• _PROMPT_: In the lines below, replace "Task" with "Instruction" and leave everything else as it is. Write the lines out again without the pictures.

• _Screen-element location records_:
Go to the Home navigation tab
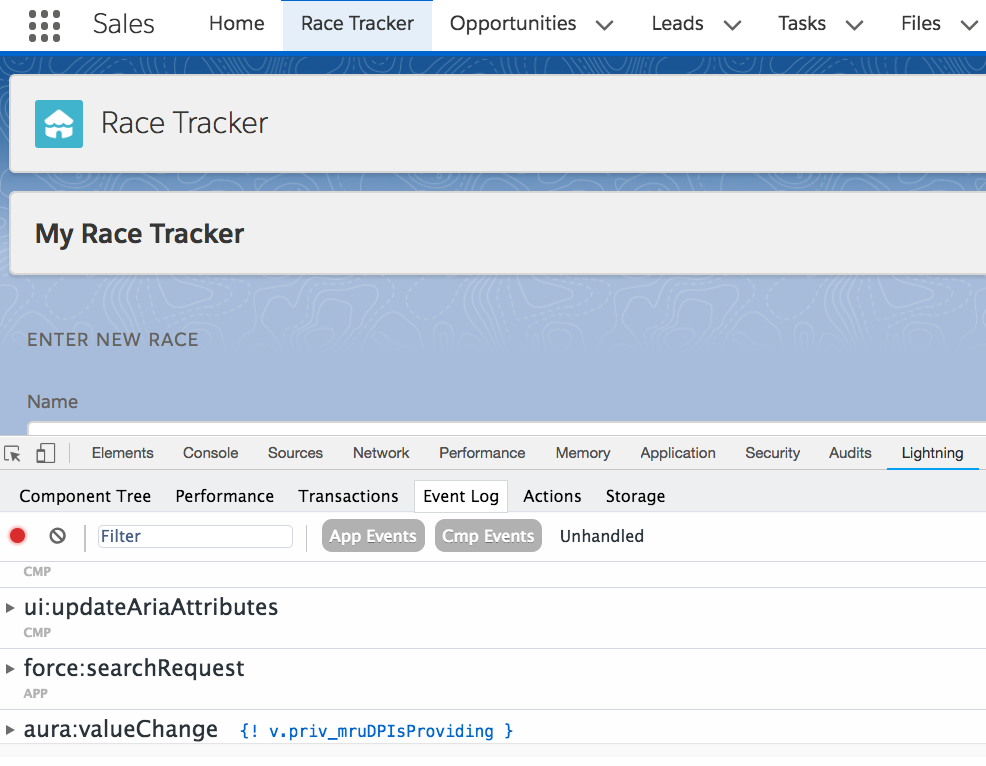This screenshot has width=986, height=766. coord(236,24)
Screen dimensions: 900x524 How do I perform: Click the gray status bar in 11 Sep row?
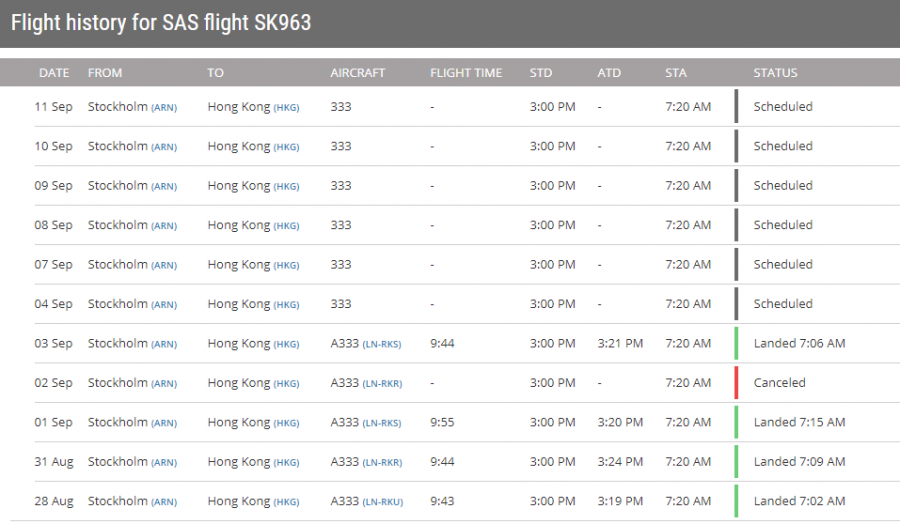[736, 106]
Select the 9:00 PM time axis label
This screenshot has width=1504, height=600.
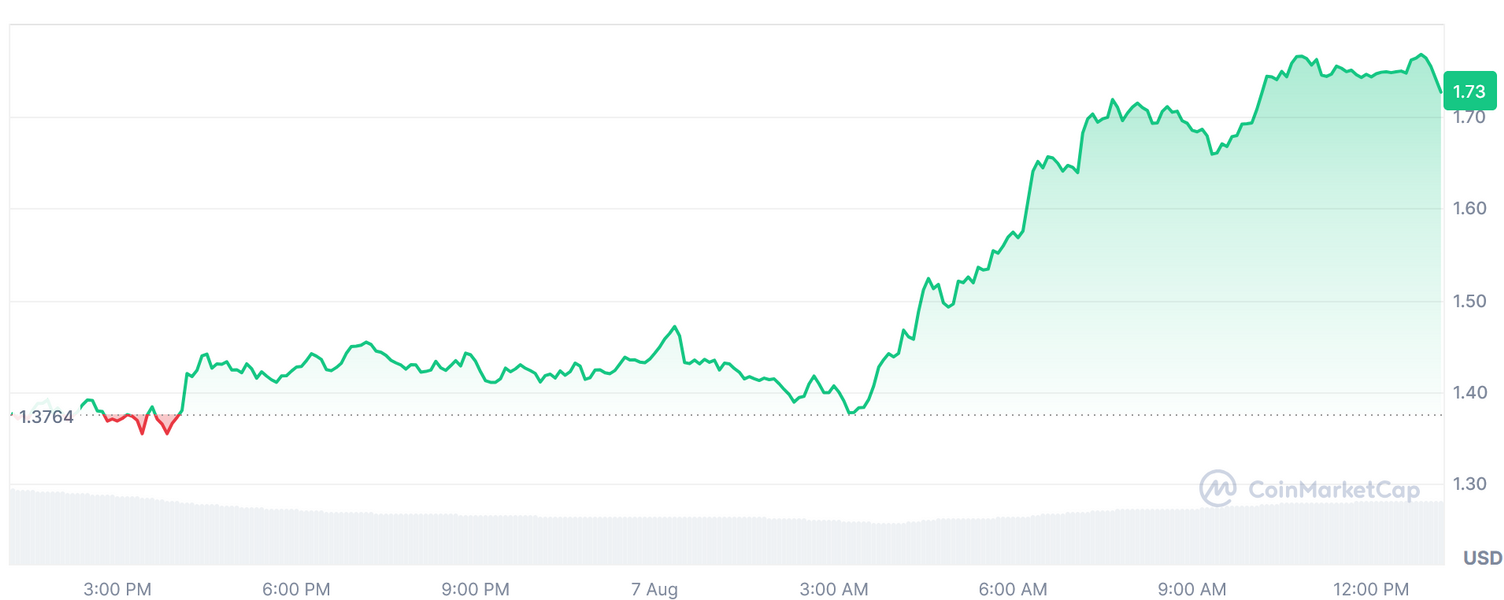pos(475,589)
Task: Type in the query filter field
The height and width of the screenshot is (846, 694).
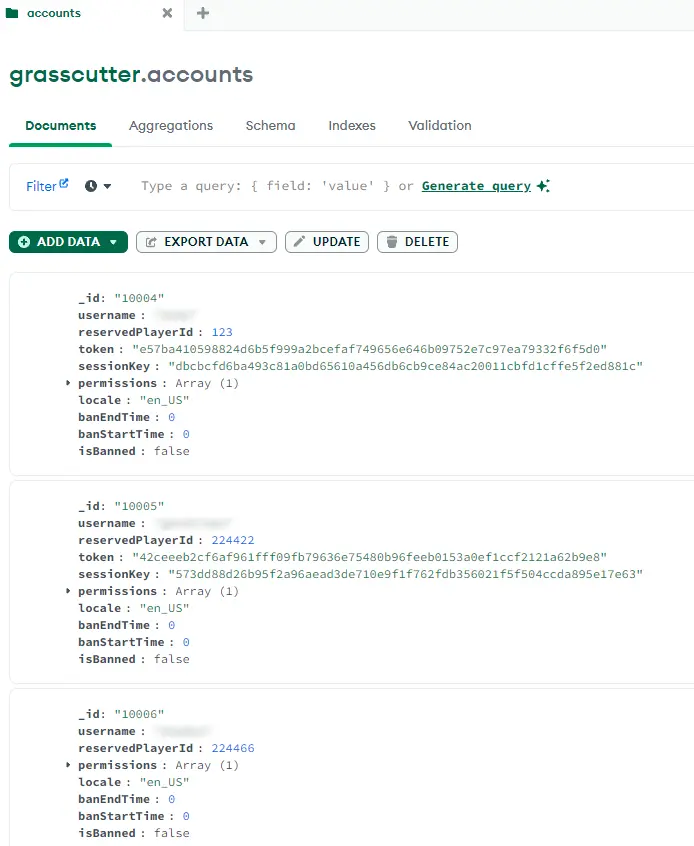Action: click(265, 186)
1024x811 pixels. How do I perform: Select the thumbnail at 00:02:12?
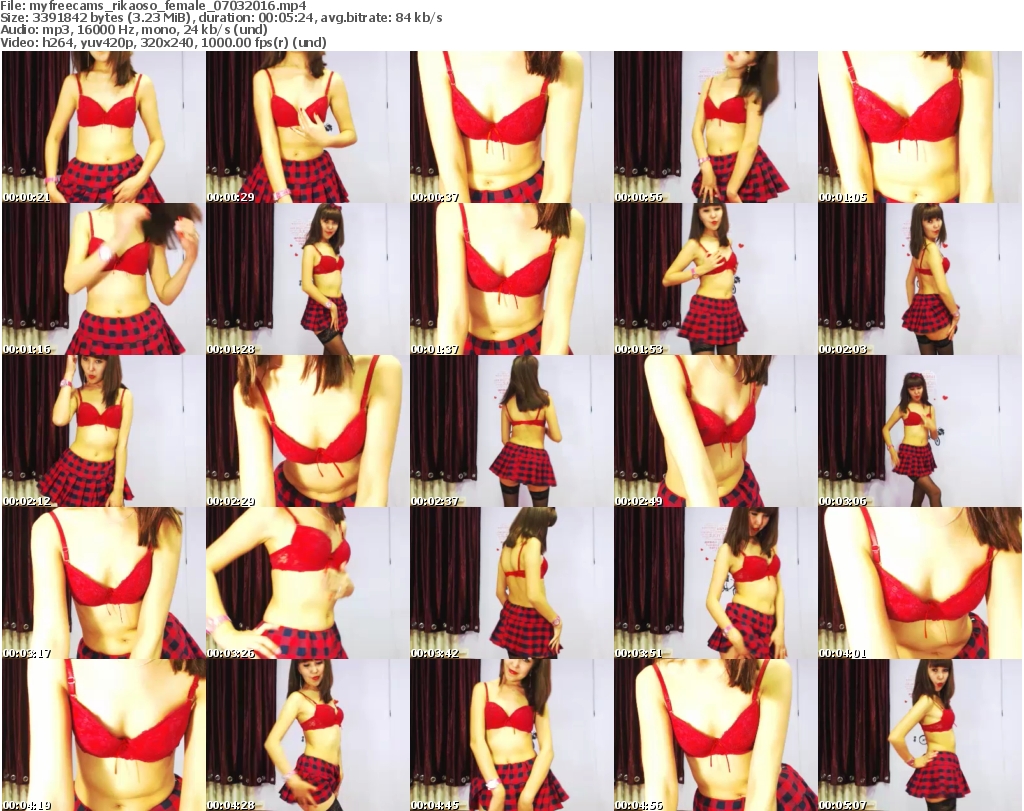pyautogui.click(x=102, y=431)
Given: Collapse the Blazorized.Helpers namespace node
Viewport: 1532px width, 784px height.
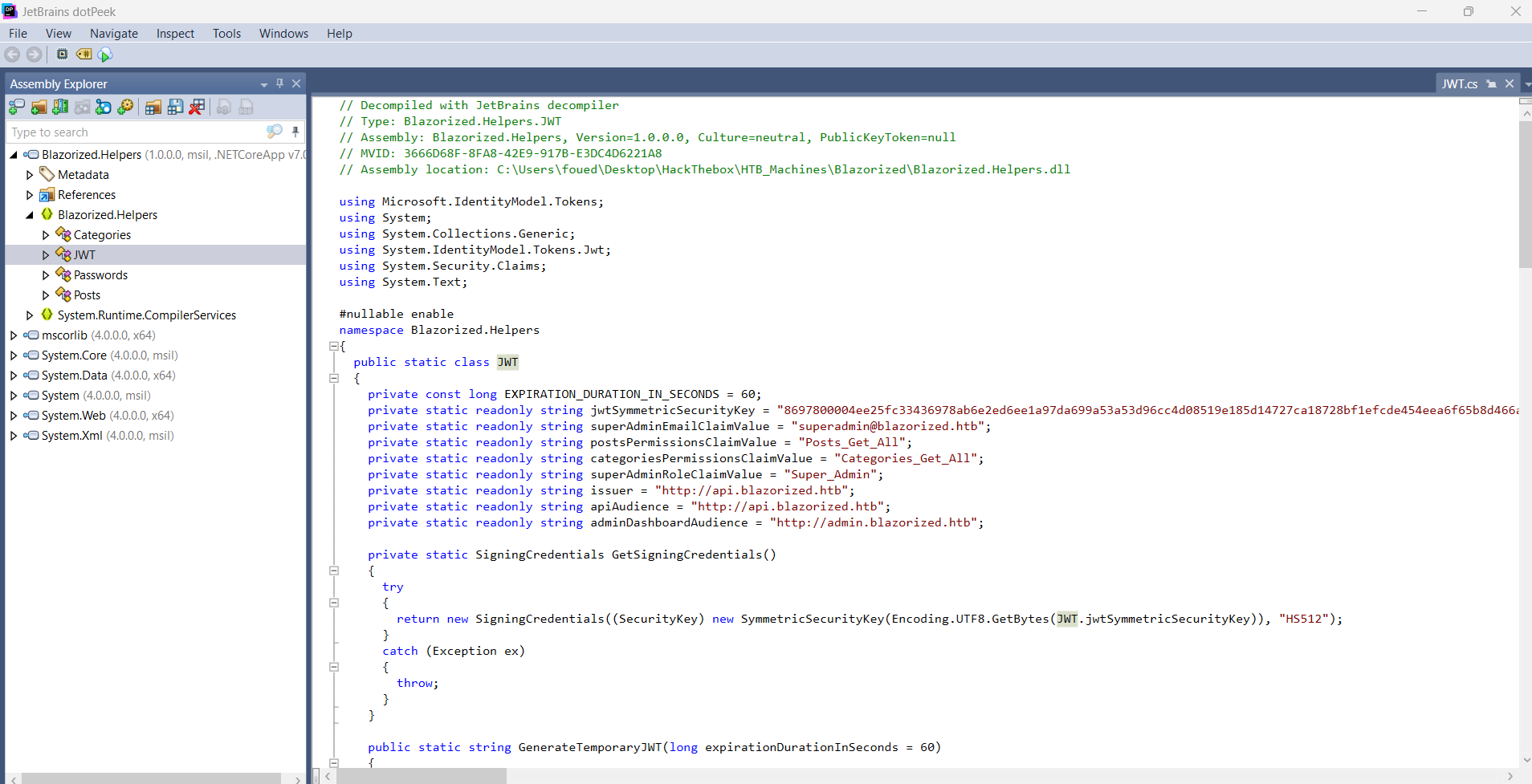Looking at the screenshot, I should (x=30, y=215).
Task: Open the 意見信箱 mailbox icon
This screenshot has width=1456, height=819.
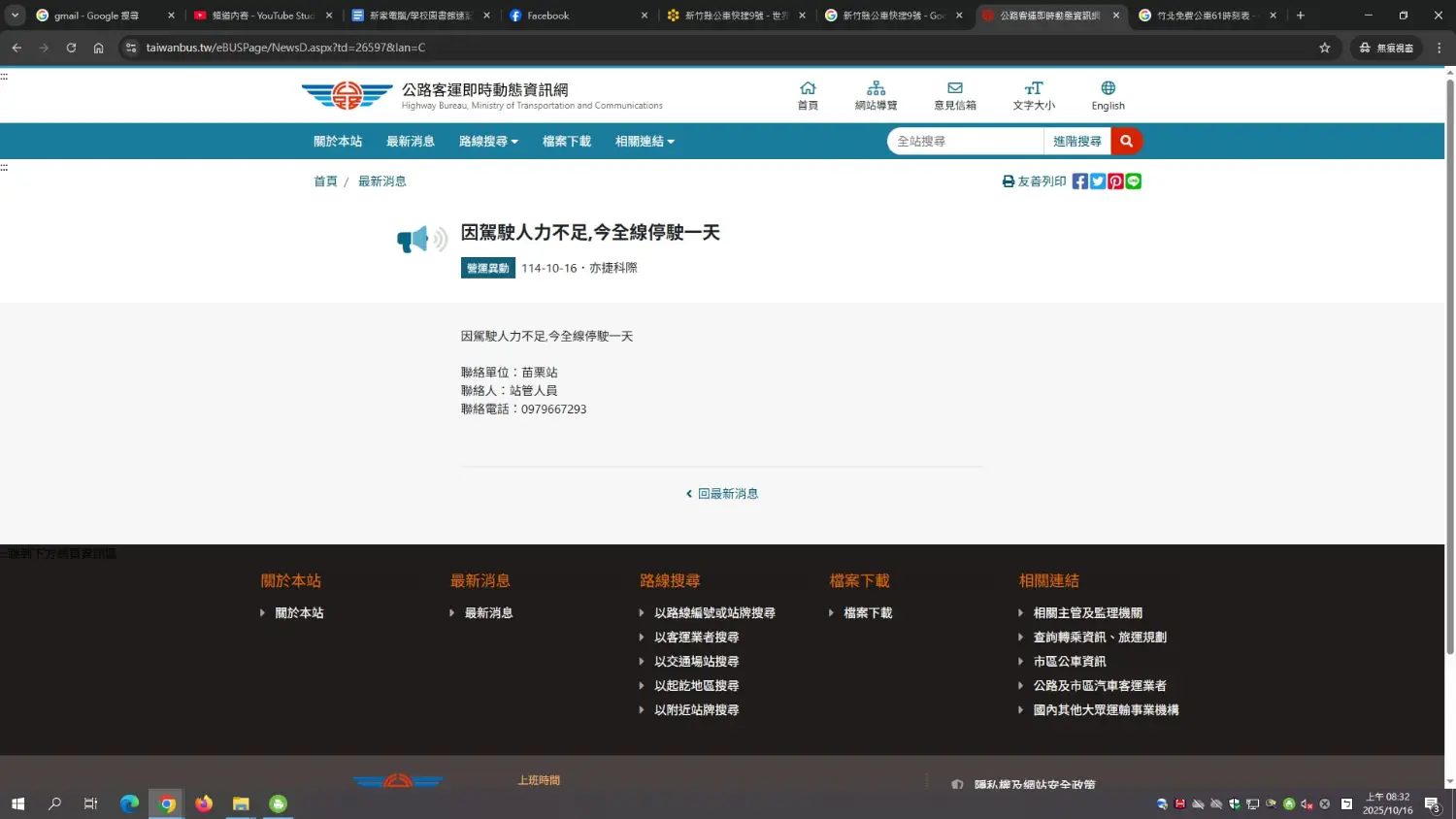Action: (x=955, y=95)
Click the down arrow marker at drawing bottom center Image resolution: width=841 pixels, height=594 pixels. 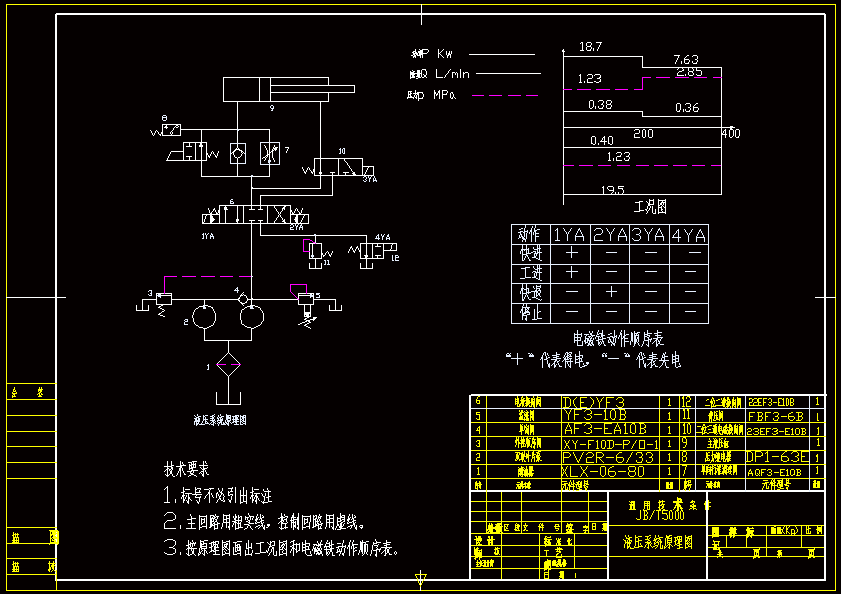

• _IN RESPONSE_:
Go to the Home navigation tab
This screenshot has width=986, height=766. coord(236,24)
Screen dimensions: 900x524 How do I perform: Click the gray status bar in 11 Sep row?
[736, 106]
Select the 9:00 PM time axis label
This screenshot has width=1504, height=600.
pos(475,589)
Instruction: Type in the query filter field
The height and width of the screenshot is (846, 694).
Action: click(265, 186)
1024x811 pixels. How do I perform: Select the thumbnail at 00:02:12?
pyautogui.click(x=102, y=431)
Given: Collapse the Blazorized.Helpers namespace node
Viewport: 1532px width, 784px height.
Looking at the screenshot, I should (x=30, y=215).
Instruction: Open the 意見信箱 mailbox icon
This screenshot has width=1456, height=819.
Action: (x=955, y=95)
Click the down arrow marker at drawing bottom center Image resolution: width=841 pixels, height=594 pixels. 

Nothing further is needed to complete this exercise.